表3 两组患者治疗前后椎动脉血流参数变化比较
目前认为其发病多因颈神经周围炎症、颈椎间盘退变、颈椎结构发生紊乱、颈椎关节功能障碍以及颈项部肌肉痉挛而发生。一是颈椎间盘突出、软组织水肿、关节紊乱或增生引起颈椎周围的炎症介质释放引起周围神经病变[8];二是炎症介质刺激颈椎局部血管和肌肉组织导致神经根受压[9-10]而引起神经支配的肌筋膜、韧带发生损伤性疼痛。颈源性头痛神经解剖位置基础是颈后小肌群和高位颈神经,该处有大量的神经分布,因此造成患者患病后缠绵难愈,生活质量严重降低的情况发生。现代医学对该病的治疗仅仅局限于止痛药物的应用、神经阻滞、修复神经损伤和臭氧治疗,但由于治疗药物单一、手术技术难度较高,在实际临床治疗上效果不理想。颈源性头痛属于中医学中“痹症”“头痛”头风”的范畴,病因多为慢性劳损、外感风寒夹杂痰瘀虚等,感邪后气滞血瘀头面气血失荣,亦不能荣养肌肤及筋脉,形成“筋出槽、骨错缝”[11]。《黄帝内经·素问》中有关于头痛的论述,曰:“人有病头痛以数岁不已……当有所犯大寒,内至骨髓,髓者以脑为主,脑逆故令头痛……”“风气循风府而上,则为脑风,新沐中风,则为脑风。”说明脑风(头痛)的主要原因是感受风邪所致。在《诸病源候论》中指出:“头风指头痛经久不愈,时作时止者。”

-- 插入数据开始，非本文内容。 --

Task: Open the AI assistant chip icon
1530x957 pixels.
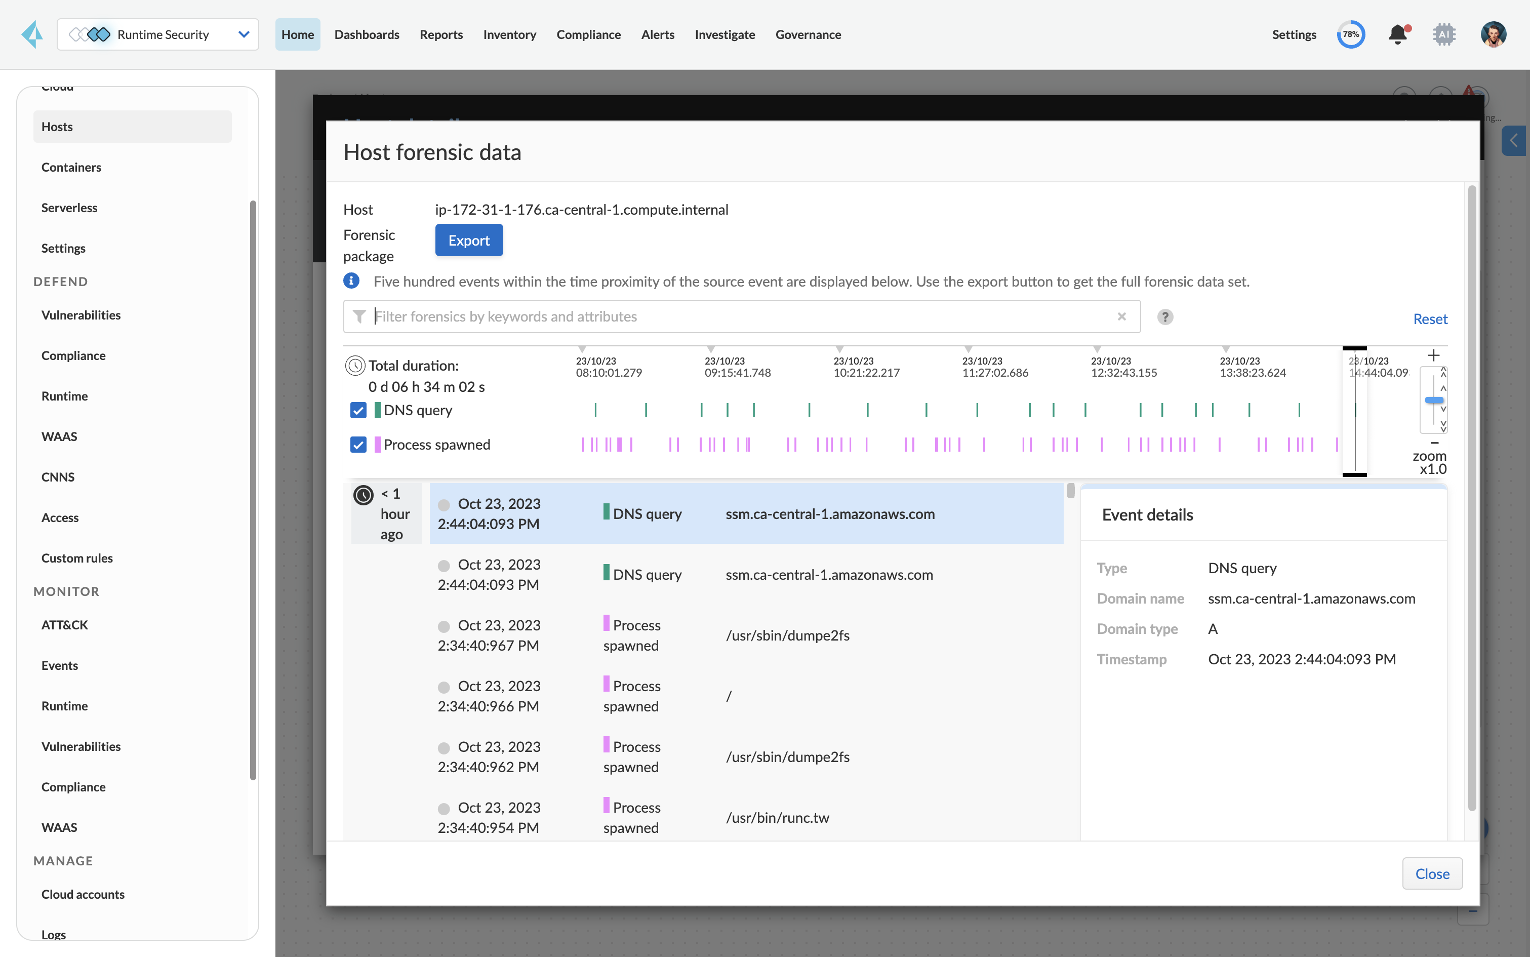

颈源性头痛患者的颈部,由于长期反复发作而出现气血津液运行障碍,痰瘀内阻,遇风、寒、湿杂合而诱发或加重,头为诸阳之会,与督脉、手足三阳经及足厥阴经循行密切相关。后颈部、枕部是督脉和太阳、少阳经所循行之处,足太阳膀胱经循项背达巅顶,足少阳则循行头后及顶部,风寒湿三气痹阻经脉,不通则痛,气血瘀滞则阳气不行,发为头痛。
另外,患者颈部气血运行不畅,导致督脉和阳经运行失畅、阳气不行。针刺作为中医治疗疾病的重要手段,针对颈源性头痛,针刺百会、风池、率谷、头维、完骨和天柱诸穴,可疏通太阳、少阳经络气血,减轻神经根受压,缓解寰枕后肌筋膜痉挛,改善椎动脉供血不足,消除枕小神经、枕大神经、枕动脉等组织阻滞出现的疼痛症状,达到行气止痛、推动阳气运行的效果。针刺颈部周围的穴位可促进枕部神经修复,改善局部血管神经的卡压和血液循环,缓解头痛症状。
阿是穴局部封闭可以对穴位局部的交感神经进行阻滞,改善局部血液循环,缓解受压肌肉和神经的刺激,研究发现可改变穴位组织的空间构型,加速生物电的释放和传导,改变病变部位的靶点效应,从而减轻神经的刺激,缓解疼痛[12]。本研究证实治疗组临床总有效率、VAS及ROM评分均显著优于对照组,患者经治疗后脉动指数、阻力指数及平均血流速度等椎动脉血流参数均改善,且优于对照组,差异有统计学意义(P<0.05),可见阿是穴局部封闭能明显改善CEH患者病情。
综上,阿是穴局部封闭治疗颈源性头痛疗效明显,既能减轻头痛症状,还能改善颈部活动功能,值得临床推广应用。